▶ _TASK DETAILS_: This exercise calls for copying every line below that holds the word "Insert".

▶ _SUPPLIED MATERIAL_:
-- -- --

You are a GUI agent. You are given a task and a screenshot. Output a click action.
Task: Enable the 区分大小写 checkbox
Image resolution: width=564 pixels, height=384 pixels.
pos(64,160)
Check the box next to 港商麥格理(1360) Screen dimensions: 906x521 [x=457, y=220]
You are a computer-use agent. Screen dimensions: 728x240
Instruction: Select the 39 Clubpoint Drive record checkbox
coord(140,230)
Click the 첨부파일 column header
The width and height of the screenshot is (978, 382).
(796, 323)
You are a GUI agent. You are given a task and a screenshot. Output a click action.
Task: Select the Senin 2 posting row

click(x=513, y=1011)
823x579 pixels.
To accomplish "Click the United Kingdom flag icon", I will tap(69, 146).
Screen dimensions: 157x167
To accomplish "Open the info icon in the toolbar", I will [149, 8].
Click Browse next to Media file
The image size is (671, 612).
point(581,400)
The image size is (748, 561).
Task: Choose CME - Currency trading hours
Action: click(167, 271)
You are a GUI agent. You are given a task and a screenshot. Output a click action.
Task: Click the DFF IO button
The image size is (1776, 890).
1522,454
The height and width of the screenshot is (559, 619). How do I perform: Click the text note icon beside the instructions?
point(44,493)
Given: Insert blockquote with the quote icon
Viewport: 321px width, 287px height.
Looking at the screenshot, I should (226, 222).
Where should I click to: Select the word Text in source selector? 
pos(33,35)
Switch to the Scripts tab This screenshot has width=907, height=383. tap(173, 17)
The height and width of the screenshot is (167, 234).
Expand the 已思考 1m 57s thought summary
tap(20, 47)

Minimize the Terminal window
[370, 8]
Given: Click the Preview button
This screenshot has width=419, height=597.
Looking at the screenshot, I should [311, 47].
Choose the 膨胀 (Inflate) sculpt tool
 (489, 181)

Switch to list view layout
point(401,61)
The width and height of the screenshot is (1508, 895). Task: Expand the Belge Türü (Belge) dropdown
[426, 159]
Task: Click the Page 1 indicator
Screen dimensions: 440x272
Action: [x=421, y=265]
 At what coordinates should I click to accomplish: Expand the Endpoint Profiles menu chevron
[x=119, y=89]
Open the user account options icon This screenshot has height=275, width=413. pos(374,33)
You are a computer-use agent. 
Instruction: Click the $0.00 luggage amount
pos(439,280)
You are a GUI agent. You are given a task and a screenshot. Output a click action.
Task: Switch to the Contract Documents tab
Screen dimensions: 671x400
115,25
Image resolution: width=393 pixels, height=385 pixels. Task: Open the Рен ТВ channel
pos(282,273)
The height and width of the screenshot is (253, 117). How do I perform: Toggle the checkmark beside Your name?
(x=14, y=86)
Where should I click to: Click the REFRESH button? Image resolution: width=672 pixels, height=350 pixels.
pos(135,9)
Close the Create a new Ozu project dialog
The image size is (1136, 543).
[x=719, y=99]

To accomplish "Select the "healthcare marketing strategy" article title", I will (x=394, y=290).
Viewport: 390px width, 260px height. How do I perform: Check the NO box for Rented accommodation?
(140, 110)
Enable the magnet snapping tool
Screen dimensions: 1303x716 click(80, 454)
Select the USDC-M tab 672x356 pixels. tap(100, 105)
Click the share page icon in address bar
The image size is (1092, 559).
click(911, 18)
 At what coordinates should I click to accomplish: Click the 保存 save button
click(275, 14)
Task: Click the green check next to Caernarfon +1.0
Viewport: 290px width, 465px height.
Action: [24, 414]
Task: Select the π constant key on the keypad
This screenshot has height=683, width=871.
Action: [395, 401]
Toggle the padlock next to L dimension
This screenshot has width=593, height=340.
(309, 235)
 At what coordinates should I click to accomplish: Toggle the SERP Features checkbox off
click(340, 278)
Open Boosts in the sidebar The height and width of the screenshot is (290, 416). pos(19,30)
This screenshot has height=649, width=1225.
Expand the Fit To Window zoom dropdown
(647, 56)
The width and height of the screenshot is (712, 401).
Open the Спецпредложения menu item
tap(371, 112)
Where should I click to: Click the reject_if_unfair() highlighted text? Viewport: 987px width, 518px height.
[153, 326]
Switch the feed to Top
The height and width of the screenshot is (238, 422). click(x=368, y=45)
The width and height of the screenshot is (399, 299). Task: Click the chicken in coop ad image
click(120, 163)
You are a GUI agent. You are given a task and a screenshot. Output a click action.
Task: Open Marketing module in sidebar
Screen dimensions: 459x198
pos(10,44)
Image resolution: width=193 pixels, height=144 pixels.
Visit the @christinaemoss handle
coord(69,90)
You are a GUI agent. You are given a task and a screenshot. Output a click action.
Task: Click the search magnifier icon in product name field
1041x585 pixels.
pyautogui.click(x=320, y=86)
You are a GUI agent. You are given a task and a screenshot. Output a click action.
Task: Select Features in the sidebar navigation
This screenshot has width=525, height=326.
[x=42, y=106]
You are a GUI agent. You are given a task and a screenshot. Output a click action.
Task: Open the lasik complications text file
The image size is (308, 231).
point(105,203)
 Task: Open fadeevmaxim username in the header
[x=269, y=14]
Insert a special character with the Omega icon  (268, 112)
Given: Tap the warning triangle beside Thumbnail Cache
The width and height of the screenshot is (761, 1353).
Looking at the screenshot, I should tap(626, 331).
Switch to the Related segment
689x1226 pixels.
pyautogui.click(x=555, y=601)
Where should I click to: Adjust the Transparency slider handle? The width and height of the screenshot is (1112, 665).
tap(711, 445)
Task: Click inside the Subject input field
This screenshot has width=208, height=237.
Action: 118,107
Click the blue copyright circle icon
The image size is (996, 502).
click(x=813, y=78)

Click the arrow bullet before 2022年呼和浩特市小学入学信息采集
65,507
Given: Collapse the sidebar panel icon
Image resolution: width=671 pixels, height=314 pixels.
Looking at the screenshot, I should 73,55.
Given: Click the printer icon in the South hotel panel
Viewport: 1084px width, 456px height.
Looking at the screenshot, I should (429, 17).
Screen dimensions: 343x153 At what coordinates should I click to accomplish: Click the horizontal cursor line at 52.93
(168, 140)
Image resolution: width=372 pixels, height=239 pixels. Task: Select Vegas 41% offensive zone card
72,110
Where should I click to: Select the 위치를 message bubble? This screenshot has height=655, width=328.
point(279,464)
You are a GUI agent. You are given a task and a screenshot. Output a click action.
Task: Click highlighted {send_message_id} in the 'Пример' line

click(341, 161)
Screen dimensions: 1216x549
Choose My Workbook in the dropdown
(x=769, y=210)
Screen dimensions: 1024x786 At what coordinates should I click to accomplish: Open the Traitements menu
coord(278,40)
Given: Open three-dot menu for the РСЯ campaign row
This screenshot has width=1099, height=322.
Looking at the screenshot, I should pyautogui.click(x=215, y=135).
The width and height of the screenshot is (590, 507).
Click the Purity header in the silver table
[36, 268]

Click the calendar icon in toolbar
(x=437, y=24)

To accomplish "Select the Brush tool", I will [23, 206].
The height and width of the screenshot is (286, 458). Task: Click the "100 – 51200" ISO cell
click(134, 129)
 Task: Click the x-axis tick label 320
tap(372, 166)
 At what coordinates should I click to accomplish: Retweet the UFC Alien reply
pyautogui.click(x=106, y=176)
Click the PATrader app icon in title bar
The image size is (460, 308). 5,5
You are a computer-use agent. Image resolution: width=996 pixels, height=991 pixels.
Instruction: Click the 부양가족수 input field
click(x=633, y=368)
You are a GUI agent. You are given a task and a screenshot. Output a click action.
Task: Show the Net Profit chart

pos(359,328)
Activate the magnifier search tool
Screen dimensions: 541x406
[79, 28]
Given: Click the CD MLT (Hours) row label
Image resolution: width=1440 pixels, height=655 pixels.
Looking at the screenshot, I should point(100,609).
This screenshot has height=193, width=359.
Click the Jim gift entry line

-- -- --

▶ _COMPLETED EXERCISE_:
Given: Insert blockquote with the quote icon
Insert a special character with the Omega icon  (268, 112)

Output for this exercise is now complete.